» **Taak 1**
Herhaal de records letterlijk, te beginnen bij de regel met "Identify the location" en eindigend na de regel met "(544, 731).". Laat de afbeeldingen weg uit je antwoord.

» **Tekstfragment**
Centrale Raad van Beroep, 09-07-2019, ECLI:NL:CRVB:2019:2437, 17/5772 PW
Centrale Raad van Beroep, 09-07-2019, ECLI:NL:CRVB:2019:2437, 17/5772 PW
Gegevens
- Instantie
- Centrale Raad van Beroep
- Datum uitspraak
- 9 juli 2019
- Datum publicatie
- 29 juli 2019
- Annotator
- ECLI
- ECLI:NL:CRVB:2019:2437
- Zaaknummer
- 17/5772 PW
Inhoudsindicatie
Het college mocht het besluit verzenden naar het adres zoals in de Brp geregistreerd, ook al had het kennis van verblijf in de penitentiaire inrichting. Het is de eigen verantwoordelijkheid van een gedetineerde voor een juiste inschrijving van zijn verblijfadres in de Brp zorg te dragen. De uitspraak van het Gerechtshof Arnhem-Leeuwarden (ECLI:NL:GHARL:2016:10222) speelde in de justitiële keten en maakt het oordeel van de Raad niet anders.
Uitspraak
17 5772 PW
Datum uitspraak: 9 juli 2019
Centrale Raad van Beroep
Enkelvoudige kamer
Uitspraak op het hoger beroep tegen de uitspraak van de rechtbank Den Haag van 4 juli 2017, 16/3106 (aangevallen uitspraak)
Partijen:
[appellant] te [woonplaats] (appellant)
het college van burgemeester en wethouders van Den Haag (college)
PROCESVERLOOP
Namens appellant heeft mr. K. Celebi, advocaat, hoger beroep ingesteld.
Het college heeft een verweerschrift ingediend en een nader stuk overgelegd.
Het onderzoek ter zitting heeft plaatsgevonden op 6 februari 2018. Namens appellant is
mr. Celebi verschenen. Het college heeft zich, met bericht, niet laten vertegenwoordigen.
De Raad heeft het onderzoek na de zitting heropend. Het college heeft bij brief van
26 april 2018 vragen van de Raad beantwoord en een nader stuk overgelegd. Mr. Celebi heeft daarop, hoewel daartoe in de gelegenheid gesteld, niet gereageerd.
Partijen hebben toestemming gegeven een nader onderzoek ter zitting achterwege te laten, waarna het onderzoek is gesloten.
OVERWEGINGEN
1. De Raad gaat uit van de volgende in dit geding van belang zijnde feiten en omstandigheden.

» **Materiaal voor taak**

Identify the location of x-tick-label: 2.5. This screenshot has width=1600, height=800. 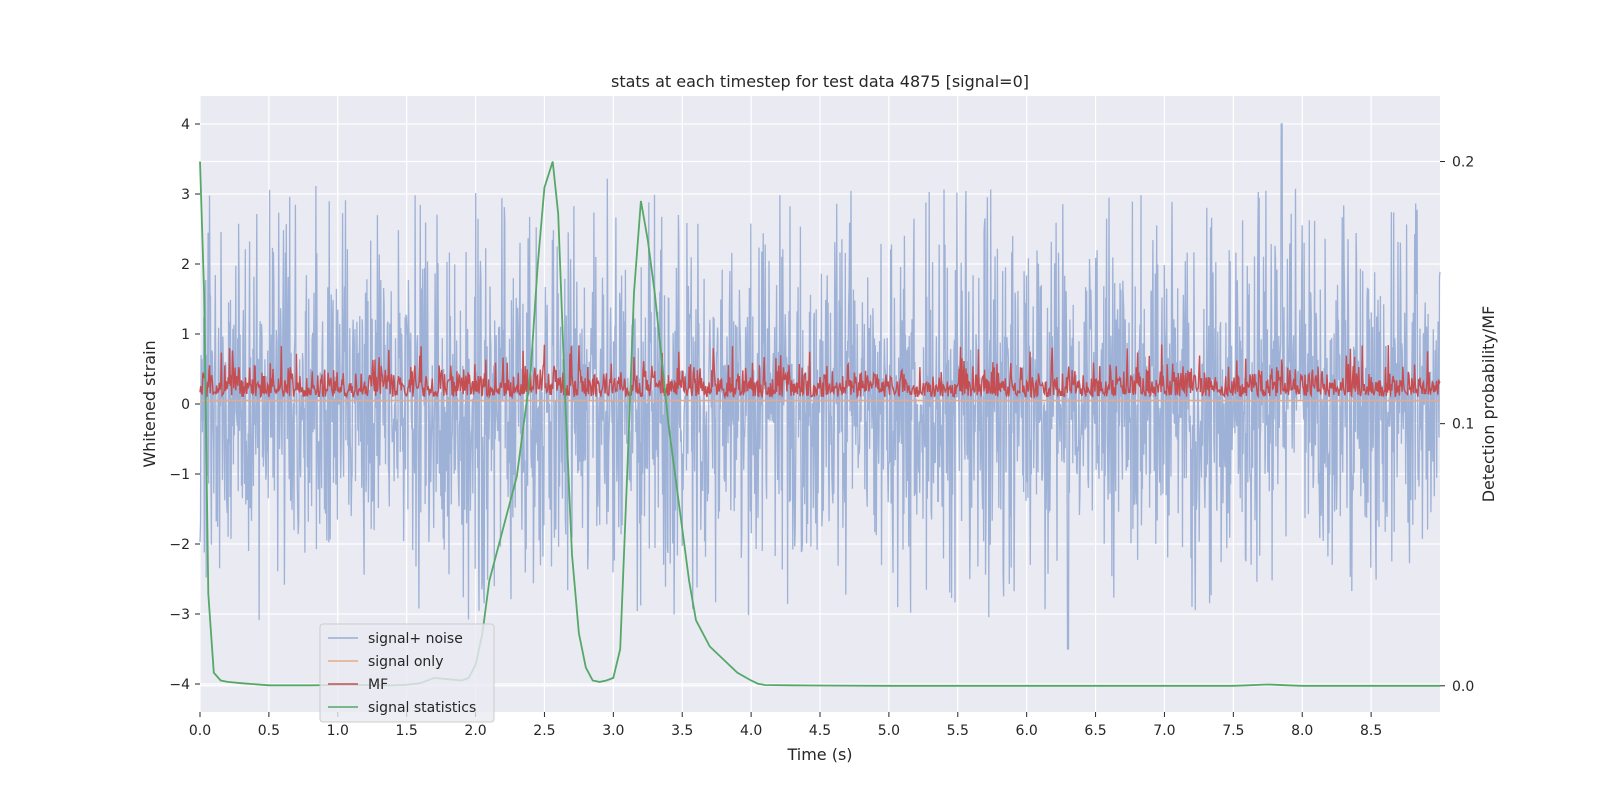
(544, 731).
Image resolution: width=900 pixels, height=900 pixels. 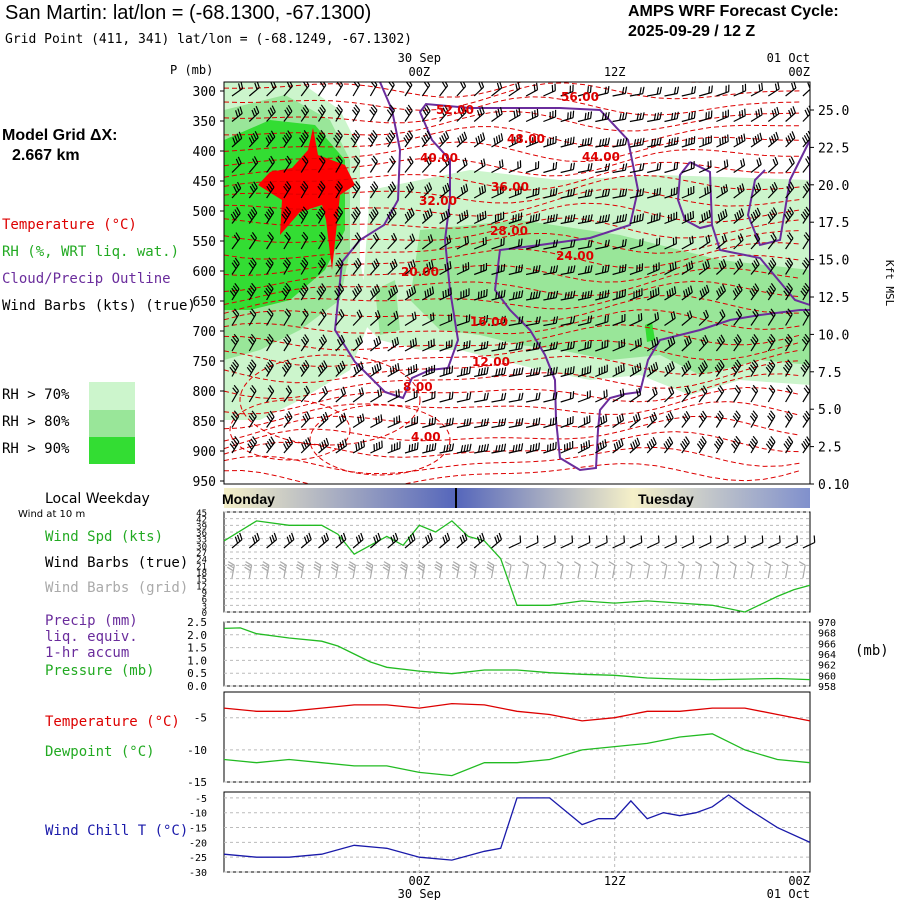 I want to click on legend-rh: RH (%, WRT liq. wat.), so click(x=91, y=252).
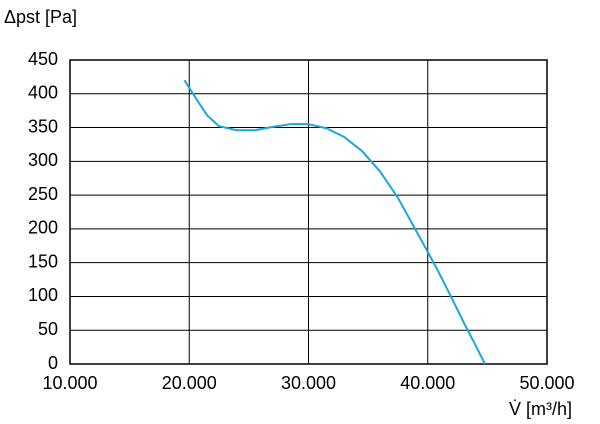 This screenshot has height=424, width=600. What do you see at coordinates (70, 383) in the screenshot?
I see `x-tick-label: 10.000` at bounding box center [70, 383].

--

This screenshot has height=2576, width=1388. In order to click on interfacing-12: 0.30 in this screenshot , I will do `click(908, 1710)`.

» **Taak 2**
Kopieer uit de uitspraak van de Centrale Raad van Beroep letterlijk het gedeelte dat begint bij de woorden "Het onderzoek ter" en eindigt na de woorden "niet laten vertegenwoordigen.".

» **Jouw oplossing 1**
Identify the location of x-tick-label: 2.5. This screenshot has width=1600, height=800. 
(544, 731).

» **Jouw oplossing 2**
Het onderzoek ter zitting heeft plaatsgevonden op 6 februari 2018. Namens appellant is
mr. Celebi verschenen. Het college heeft zich, met bericht, niet laten vertegenwoordigen.